- Republican Guard headquarters clashes: Part of the Post-coup unrest in Egypt (2013–14)
| Date | 8 July 2013 |
| Location | Republican Guard Headquarters Heliopolis, Cairo, Egypt30°04′51″N 31°19′00″E﻿ / ﻿30.08083°N 31.31667°E |

Belligerents
- Pro-Morsi protesters Supported by: Muslim Brotherhood: Egyptian Armed Forces Republican Guard

Commanders and leaders
- Mohammed Badie (Supreme Guide of the Muslim Brotherhood): Abdul Fatah al-Sisi (Commander-in-Chief & Defense Minister)

Units involved

Strength
- Unknown: Unknown

Casualties and losses
- 61 protesters killed: 3 military and security personnel killed

= Republican Guard headquarters clashes =

Clashes between pro-Morsi protesters and the military

On the morning of 8 July 2013 at the Republican Guard headquarters in Cairo, Egypt there was a clash between protesters seeking the return of deposed President Mohamed Morsi, and the military, who were protecting the institution. According to the Forensic Medical Authority, at least 61 protesters seeking the return of Morsi to power were killed and more than 435 injured in the clashes, in what has been deemed a massacre by the Muslim Brotherhood and those opposed to the recent coup d'état. Amnesty International has condemned the military's disproportionate use of force, with a spokesperson stating, "Even if some protesters used violence, the response was disproportionate and led to the loss of life and injury among peaceful protesters."

==Incident==
According to some witnesses, the military opened fire without provocation towards the end of morning prayers, immediately using live ammunition and shooting to kill. Gehad El-Haddad, the Muslim Brotherhood's spokesman, claimed that the military opened fire at the protesters while they were praying in front of the Republican Guard and staging a peaceful sit-in. One witness claimed that protestors had their backs to the Republic Guard building, as they were praying towards Mecca. Others claimed that the incident was after prayers. Some protestors claimed that police officer Mohamed el-Mesairy was sheltering in his parked car when he was killed by military gunfire striking the car.According to the military, a "terrorist group" tried to storm the Republican Guard headquarters and that it had retaliated by opening fire at the attackers. A military spokesman reported that an officer was killed and six troops were injured before adding that 42 troops were injured and eight were in critical condition. An amateur video recording showed people holding guns from the side of the protesters during daylight.

==Investigation==
Preliminary investigations claimed that the crime scene contained firearms, ammunition, Freedom and Justice Party membership cards, explosives that contained pieces of glass, smoke grenades and a document that contained a list of names with monetary values next to it.

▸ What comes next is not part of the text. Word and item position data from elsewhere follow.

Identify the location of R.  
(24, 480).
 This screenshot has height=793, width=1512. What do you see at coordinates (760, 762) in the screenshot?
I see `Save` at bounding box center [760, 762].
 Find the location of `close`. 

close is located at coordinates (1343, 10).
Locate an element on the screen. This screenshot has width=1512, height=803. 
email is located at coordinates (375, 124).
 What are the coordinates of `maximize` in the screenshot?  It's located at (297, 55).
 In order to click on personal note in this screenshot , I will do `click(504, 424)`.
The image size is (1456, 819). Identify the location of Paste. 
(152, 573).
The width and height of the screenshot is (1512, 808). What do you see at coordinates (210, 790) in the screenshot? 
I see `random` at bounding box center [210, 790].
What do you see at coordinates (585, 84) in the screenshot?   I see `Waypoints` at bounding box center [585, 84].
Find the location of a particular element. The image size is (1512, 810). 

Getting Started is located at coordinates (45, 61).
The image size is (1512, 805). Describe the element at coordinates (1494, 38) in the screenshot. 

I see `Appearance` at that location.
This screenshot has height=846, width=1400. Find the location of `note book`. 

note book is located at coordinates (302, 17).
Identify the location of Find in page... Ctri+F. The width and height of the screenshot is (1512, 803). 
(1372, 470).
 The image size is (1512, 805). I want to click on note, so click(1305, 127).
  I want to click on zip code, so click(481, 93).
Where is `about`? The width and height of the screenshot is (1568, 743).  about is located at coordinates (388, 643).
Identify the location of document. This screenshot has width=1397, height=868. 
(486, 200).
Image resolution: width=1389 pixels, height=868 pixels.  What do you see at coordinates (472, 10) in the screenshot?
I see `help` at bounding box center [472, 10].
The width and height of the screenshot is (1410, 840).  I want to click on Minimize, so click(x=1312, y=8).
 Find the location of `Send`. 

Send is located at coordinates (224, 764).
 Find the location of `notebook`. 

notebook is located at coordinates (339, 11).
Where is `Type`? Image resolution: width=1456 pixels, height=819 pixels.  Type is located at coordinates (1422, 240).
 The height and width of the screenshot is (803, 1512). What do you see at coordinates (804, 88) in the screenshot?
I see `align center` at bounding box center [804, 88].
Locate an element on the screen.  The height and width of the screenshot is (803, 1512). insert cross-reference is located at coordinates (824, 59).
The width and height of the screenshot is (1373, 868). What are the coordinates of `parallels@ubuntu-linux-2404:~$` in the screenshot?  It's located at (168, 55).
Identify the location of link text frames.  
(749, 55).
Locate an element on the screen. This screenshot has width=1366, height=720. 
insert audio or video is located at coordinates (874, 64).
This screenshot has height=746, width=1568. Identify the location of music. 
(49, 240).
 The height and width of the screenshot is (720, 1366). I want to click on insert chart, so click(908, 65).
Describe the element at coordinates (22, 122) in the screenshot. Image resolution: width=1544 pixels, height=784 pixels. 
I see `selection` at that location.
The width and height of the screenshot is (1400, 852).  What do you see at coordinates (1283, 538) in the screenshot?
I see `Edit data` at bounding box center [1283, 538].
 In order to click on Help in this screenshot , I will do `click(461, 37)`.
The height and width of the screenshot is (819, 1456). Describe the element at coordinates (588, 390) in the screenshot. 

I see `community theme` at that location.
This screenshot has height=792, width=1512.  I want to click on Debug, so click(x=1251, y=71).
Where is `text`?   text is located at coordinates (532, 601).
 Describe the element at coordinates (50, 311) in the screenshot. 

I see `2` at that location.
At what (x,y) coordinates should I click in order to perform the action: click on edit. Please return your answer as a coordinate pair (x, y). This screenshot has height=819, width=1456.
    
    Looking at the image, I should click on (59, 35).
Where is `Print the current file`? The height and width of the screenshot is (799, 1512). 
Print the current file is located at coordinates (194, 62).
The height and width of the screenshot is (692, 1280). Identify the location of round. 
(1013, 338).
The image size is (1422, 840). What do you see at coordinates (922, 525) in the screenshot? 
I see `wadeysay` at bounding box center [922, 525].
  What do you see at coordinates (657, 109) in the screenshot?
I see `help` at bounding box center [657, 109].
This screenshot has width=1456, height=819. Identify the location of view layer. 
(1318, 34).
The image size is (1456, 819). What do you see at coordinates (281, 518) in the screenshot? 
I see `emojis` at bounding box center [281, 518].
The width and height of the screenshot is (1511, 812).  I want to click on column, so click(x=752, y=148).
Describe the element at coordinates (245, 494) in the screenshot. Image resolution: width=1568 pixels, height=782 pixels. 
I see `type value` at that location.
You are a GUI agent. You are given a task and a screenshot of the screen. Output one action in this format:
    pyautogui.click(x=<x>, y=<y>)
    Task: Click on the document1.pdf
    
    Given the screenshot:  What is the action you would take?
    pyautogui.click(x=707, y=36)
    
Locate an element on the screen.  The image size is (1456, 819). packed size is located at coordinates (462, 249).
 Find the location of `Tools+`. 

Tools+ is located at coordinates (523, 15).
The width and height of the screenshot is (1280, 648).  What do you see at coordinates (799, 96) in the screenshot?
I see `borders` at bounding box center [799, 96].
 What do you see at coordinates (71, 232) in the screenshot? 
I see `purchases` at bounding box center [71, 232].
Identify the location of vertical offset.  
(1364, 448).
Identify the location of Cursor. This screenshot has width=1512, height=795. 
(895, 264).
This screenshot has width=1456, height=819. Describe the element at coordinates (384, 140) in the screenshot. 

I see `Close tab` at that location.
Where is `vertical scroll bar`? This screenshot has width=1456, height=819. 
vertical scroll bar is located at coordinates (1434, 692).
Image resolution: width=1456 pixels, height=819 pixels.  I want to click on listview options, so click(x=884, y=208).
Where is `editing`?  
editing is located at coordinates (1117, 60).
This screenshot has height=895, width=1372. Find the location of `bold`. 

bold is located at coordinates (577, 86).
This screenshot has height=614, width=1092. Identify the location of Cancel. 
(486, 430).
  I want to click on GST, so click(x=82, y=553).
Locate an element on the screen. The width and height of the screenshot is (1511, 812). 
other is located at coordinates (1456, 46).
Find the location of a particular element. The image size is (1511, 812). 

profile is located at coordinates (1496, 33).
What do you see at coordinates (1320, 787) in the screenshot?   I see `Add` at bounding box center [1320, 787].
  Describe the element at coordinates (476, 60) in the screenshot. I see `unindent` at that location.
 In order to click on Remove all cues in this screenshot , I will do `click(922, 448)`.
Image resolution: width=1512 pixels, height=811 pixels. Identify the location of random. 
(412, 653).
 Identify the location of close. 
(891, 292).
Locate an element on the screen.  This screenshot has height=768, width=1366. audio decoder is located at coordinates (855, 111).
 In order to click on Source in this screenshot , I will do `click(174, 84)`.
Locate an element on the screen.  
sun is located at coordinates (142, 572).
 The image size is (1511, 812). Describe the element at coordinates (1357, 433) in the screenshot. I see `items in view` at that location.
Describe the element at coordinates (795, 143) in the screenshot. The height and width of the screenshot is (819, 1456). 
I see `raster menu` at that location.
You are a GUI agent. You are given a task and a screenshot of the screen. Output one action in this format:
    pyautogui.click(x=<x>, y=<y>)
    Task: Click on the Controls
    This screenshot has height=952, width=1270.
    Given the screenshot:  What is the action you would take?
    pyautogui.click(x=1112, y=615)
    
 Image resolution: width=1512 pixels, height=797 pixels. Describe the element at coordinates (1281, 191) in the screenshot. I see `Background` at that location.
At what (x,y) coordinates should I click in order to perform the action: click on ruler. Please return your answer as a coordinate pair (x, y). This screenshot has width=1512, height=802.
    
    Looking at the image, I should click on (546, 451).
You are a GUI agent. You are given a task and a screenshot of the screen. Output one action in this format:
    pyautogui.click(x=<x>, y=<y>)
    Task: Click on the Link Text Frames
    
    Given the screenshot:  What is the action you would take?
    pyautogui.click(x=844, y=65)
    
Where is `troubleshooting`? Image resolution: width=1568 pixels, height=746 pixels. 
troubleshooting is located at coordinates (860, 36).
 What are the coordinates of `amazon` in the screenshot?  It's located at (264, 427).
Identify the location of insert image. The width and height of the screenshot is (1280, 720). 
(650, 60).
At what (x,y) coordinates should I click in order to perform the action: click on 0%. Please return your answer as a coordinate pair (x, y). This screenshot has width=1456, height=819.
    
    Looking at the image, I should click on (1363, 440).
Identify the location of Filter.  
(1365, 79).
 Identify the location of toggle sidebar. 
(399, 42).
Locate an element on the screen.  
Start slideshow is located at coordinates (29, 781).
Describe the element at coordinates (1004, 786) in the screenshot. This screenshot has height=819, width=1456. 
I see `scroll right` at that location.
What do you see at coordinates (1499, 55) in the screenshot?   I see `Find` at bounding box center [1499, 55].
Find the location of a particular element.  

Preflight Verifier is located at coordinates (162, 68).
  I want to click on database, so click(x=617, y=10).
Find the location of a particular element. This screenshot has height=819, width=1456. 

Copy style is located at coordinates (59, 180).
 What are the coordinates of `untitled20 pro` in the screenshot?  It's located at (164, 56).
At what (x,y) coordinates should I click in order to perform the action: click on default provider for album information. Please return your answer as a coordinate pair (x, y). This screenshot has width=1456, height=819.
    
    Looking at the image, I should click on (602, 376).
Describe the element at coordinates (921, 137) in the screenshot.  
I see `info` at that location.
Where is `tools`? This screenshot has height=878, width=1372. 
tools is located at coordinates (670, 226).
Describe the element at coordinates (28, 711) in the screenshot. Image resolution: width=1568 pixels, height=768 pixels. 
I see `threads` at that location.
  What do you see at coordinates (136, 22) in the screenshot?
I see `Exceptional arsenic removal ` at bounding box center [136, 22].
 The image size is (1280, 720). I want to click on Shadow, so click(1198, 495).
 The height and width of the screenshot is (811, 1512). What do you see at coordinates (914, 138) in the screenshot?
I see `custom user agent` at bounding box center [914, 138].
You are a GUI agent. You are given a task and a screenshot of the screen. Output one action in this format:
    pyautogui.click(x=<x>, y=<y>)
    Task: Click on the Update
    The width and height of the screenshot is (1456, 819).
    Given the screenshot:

The army said it had arrested over 200 people, with "large quantities of firearms, ammunition and Molotov cocktails".

==Domestic response==
- The interim presidency ordered the formation of a judicial committee to investigate the killings at the "raid against the Republican Guard headquarters".
- Prime Minister Hesham Qandil resigned from office effective immediately in protest of the bloodshed.
- The National Salvation Front condemned "all acts of violence" and called for an investigation over the incident.
- The Nour Party objected to the incident and stated that they would stop participating in the political transition.
- The Freedom and Justice Party called for "the international community and international groups and all the free people of the world to intervene to stop further massacres [...] and prevent a new Syria in the Arab world."
- Former presidential candidate and Strong Egypt Party leader Abdel Moneim Aboul Fotouh called for interim President Adly Mansour to step down in response to the clashes.

==International response==
- Germany – The Foreign Ministry said that it was "dismayed" over reports of the violence and called for a "speedy clarification" by an independent body into the incident.
- Iran – The Foreign Ministry published a statement about recent conflicts in Egypt: "Expressing concern about Egypt's internal conflicts, we stressed the need for strict adherence to the democratic process in this country."
- Palestine Hamas expressed "extreme pain and grief for the falling of these victims".
- Qatar – Qatar expressed "great concern" over the incident.
- Turkey – Foreign Minister Ahmet Davutoğlu wrote on Twitter: "I strongly condemn the massacre that took place at morning prayers in the name of basic human values."
- United Kingdom – Foreign Secretary William Hague said: "There is an urgent need for calm and restraint".